UNIPATIA
UNIPATIA
di Renato Pigliacampo
dal Dizionario della disabilità, dell’handicap e della riabilitazione, Armando Roma 2009 (2^ ed.)
Secondo le indicazioni dell’analisi compiuta di Edih Stein l’empatia è divisa in tre gradi: il primo grado consiste nella «lettura» di un’espressione emotiva sul volto di qualcuno; il secondo grado quando l’attenzione è intenzionalmente diretta sullo stato d’animo dell’altro; infine abbiamo il terzo grado quando pone attenzione al vissuto dell’altro. I tre gradi dell’empatia ci permettono di evitare l’errore di confondere l’empatia con l’unipatia che, secondo la teoria di Lipps, consiste nel fatto che un Io si fonde con l’altro.

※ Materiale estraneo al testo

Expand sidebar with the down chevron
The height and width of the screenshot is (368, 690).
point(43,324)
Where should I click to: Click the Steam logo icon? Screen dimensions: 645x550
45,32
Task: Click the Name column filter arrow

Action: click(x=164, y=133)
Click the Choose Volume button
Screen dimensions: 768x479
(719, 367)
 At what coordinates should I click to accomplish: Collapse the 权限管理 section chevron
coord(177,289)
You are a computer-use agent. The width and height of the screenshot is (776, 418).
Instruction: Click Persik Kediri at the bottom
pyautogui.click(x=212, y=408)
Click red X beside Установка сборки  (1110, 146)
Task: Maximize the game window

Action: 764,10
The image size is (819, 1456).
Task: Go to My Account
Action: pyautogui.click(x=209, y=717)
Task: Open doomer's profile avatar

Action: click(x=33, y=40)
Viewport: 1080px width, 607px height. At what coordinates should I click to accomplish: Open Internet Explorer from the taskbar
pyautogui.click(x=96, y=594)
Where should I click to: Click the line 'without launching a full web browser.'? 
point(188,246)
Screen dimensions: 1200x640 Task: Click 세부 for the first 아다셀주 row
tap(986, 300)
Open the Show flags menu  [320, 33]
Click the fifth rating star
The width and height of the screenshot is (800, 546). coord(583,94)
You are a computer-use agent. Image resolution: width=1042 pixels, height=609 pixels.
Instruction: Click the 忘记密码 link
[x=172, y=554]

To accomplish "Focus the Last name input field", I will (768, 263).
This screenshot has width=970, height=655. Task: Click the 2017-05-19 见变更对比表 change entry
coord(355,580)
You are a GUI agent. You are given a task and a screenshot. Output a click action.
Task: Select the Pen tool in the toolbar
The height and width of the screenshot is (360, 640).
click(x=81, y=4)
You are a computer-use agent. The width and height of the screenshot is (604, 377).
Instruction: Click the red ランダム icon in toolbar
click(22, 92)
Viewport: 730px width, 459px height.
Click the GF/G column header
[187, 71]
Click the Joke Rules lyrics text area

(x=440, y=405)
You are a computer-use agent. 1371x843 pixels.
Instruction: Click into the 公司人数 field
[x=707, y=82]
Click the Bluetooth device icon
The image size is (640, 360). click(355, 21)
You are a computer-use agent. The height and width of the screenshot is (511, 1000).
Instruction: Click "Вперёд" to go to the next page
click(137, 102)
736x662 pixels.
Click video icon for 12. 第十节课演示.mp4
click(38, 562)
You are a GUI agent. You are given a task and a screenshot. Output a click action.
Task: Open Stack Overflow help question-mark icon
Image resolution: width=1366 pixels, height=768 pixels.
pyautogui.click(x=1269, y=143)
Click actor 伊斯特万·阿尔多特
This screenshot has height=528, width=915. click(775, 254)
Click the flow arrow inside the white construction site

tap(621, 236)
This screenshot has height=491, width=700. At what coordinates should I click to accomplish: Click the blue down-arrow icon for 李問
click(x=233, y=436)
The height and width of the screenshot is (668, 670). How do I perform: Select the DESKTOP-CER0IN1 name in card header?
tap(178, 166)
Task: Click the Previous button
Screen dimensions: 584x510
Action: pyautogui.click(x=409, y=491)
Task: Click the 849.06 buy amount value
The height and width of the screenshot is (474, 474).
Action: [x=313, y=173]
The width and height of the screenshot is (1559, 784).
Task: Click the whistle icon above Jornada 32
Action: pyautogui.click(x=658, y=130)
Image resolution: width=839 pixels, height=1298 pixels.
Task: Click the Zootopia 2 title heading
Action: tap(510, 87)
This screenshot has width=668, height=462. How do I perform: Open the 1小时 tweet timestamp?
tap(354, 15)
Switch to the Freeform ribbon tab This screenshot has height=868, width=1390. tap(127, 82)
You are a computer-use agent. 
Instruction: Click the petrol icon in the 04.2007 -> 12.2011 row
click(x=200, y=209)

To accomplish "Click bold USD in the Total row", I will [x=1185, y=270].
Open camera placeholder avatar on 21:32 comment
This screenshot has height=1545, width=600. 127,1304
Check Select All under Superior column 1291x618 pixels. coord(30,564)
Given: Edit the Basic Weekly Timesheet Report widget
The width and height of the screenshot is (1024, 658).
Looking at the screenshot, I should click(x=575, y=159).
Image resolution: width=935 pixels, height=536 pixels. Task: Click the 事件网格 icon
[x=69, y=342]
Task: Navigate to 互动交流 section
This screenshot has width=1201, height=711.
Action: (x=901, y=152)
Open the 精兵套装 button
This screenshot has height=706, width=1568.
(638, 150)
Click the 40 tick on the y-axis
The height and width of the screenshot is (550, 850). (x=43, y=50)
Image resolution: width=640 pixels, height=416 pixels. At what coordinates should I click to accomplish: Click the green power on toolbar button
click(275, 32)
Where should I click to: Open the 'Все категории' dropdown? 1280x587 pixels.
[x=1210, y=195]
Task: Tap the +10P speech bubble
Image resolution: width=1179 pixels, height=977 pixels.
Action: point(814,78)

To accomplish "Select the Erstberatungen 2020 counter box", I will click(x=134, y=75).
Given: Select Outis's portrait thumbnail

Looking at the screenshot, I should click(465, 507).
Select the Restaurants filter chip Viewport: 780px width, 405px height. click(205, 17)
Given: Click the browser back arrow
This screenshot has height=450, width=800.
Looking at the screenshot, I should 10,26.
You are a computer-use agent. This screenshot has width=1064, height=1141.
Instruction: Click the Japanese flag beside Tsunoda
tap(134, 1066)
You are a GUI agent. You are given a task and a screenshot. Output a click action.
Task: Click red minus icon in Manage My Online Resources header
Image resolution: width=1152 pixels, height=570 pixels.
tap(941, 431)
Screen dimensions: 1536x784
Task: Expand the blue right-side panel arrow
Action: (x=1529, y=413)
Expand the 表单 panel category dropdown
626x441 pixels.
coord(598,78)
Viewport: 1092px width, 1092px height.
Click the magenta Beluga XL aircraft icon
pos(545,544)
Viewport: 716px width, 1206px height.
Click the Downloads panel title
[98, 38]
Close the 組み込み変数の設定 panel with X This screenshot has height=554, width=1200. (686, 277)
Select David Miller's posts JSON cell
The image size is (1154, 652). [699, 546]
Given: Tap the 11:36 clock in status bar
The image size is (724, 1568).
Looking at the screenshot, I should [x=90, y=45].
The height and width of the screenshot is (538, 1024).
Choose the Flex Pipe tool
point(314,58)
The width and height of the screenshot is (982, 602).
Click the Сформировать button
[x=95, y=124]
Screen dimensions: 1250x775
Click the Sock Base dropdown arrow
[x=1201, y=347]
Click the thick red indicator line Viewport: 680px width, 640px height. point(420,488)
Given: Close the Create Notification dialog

Tuttavia Edith Stein fa presente che la teoria di Lipps dimentica l’interazione che ciascuno di noi ha col corpo dell’altro (azione psicofisica). In questa interazione però dobbiamo ricordare che l’Io non si unisce a un altro Io ma rimane sempre se stesso. Nell’unipatia l’Io scopre nell’altro lo stesso sentimento che egli sperimenta, da qui si origina l’Io che procede verso il Tu per un Noi. Ed è proprio questa forma di unità superiore che manca al co-sentire e distingue l’unipatia dall’empatia, in senso stretto. Edith Stein afferma che proprio l’apertura empatica verso l’altro ci permette di individuare l’errore originario giacché, un profondo atto empatico, ci sospinge alla comprensione che, prima, forse per un’azione erronea di proiezione sull’altro di attese o preconcetti, ci era sfuggito; infine l’empatia non va confusa col contagio emotivo. A volte il soggetto che empatizza può anche non rispondere al messaggio emotivo che riceve ma non vuol dire che non comprende lo stato emotivo comunicato dall’altro.
Vedi:
Angela Ales Bello, Edith Stein. La passione per la verità, Edizioni Messaggero, Padova 1998.
Laura Boella, Annarosa Buttarelli, Per amore di altro. L’empatia a partire da Edith Stein, Cortina, Milano 200.